- INPUT MATERIAL -
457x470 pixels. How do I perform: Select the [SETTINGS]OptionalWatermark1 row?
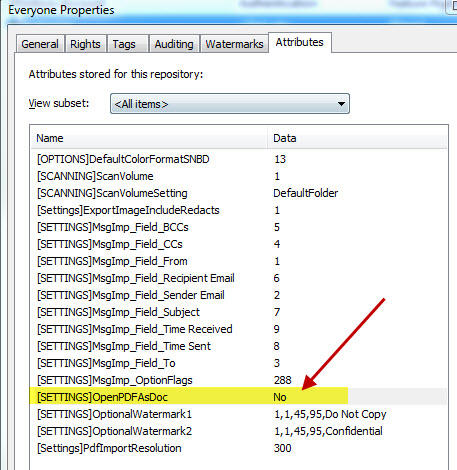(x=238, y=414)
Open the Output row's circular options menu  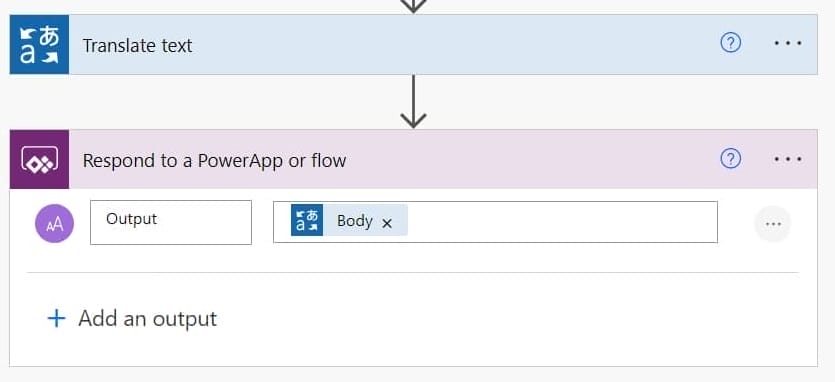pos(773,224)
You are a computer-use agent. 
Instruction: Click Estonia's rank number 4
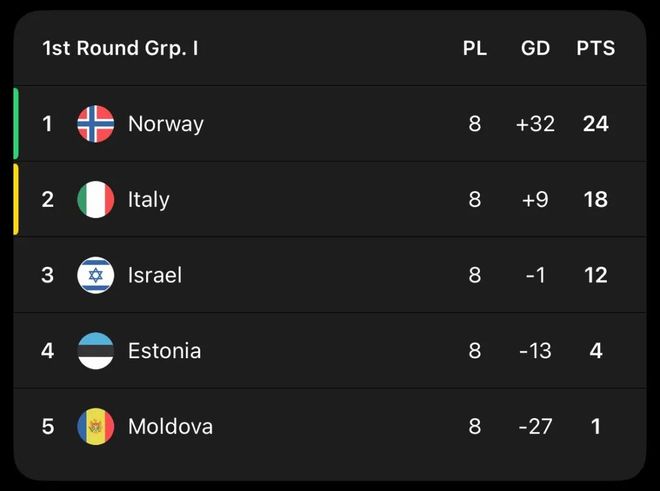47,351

--

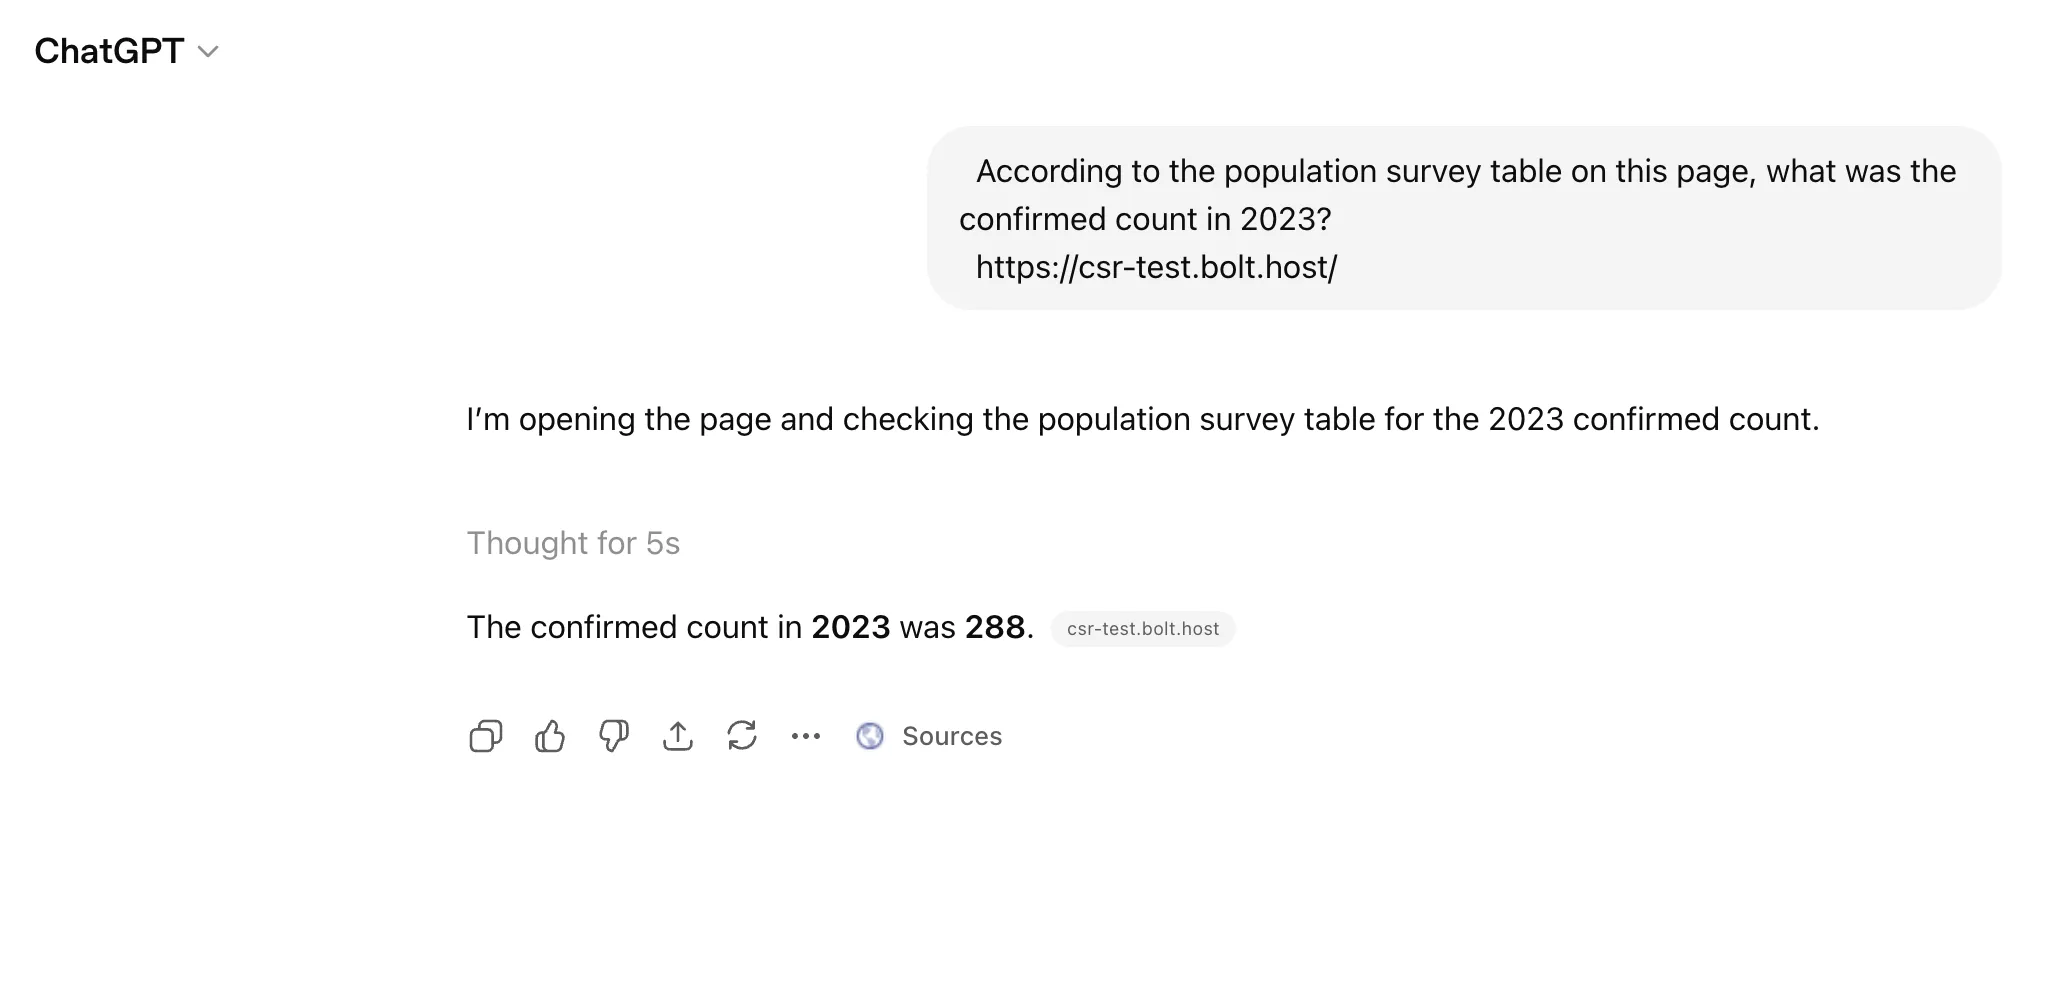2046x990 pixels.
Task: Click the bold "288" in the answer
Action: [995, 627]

---

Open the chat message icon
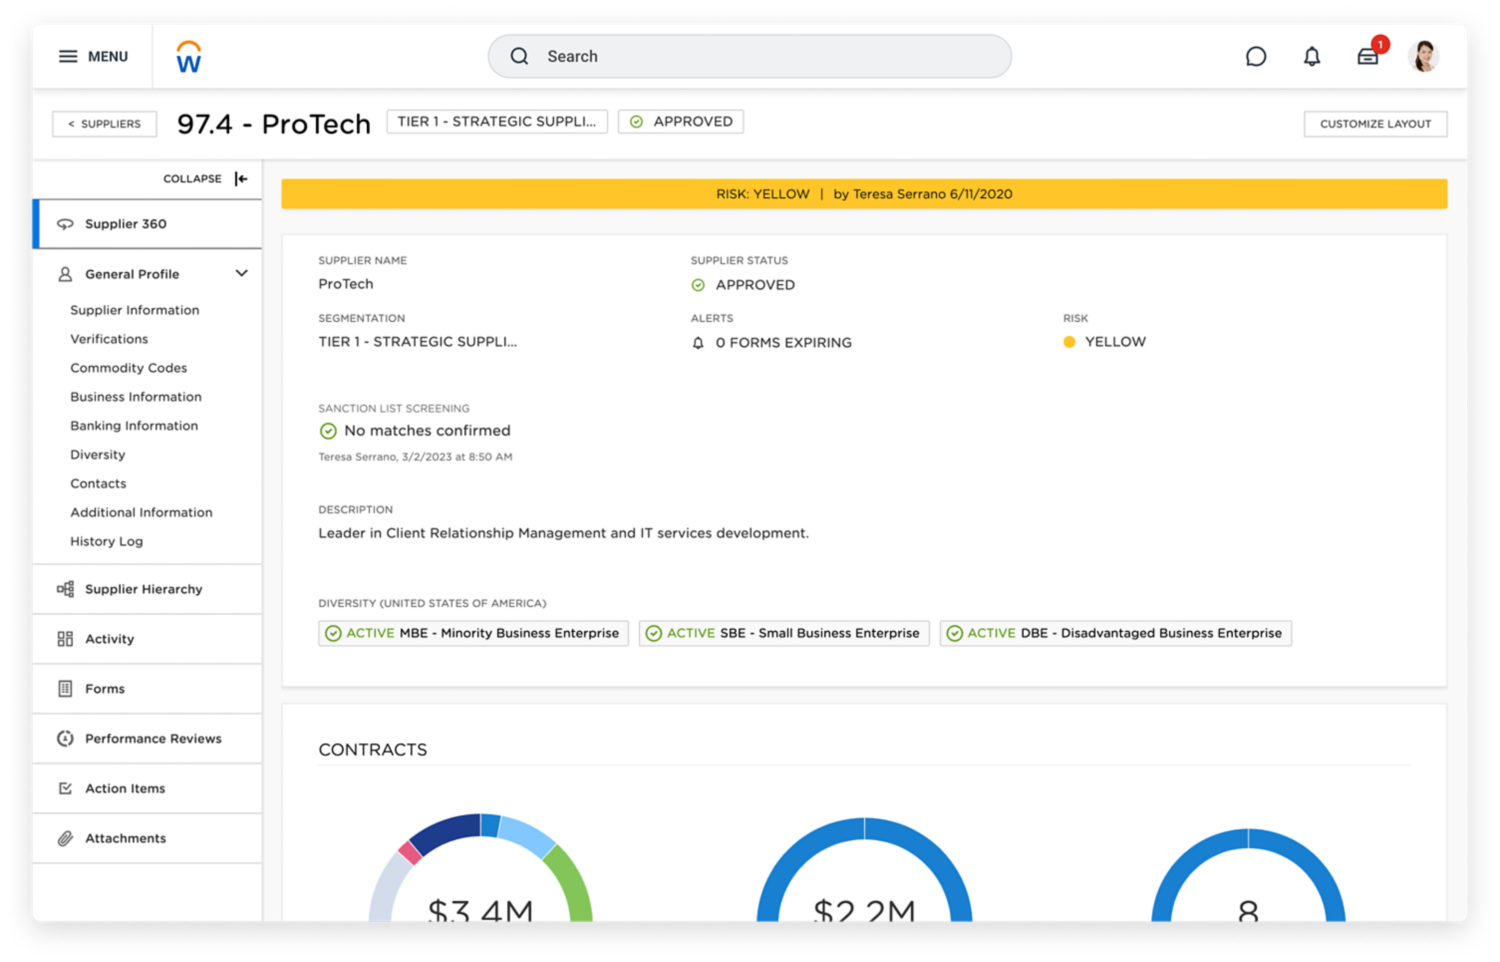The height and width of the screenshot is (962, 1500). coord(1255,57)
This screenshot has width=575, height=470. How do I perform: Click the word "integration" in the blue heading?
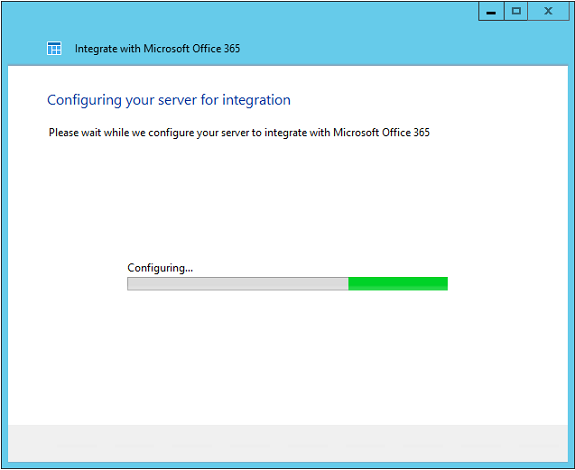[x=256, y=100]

- WHAT YOU WILL DO -
Collect every line above that contains the string "Click" and copy each one in full. Case counts.

- RESULT OF THE TASK -
Instruction: Click Estonia's rank number 4
Task: Click the bold "288" in the answer
This screenshot has width=575, height=470. How do I perform: Click the word "integration" in the blue heading?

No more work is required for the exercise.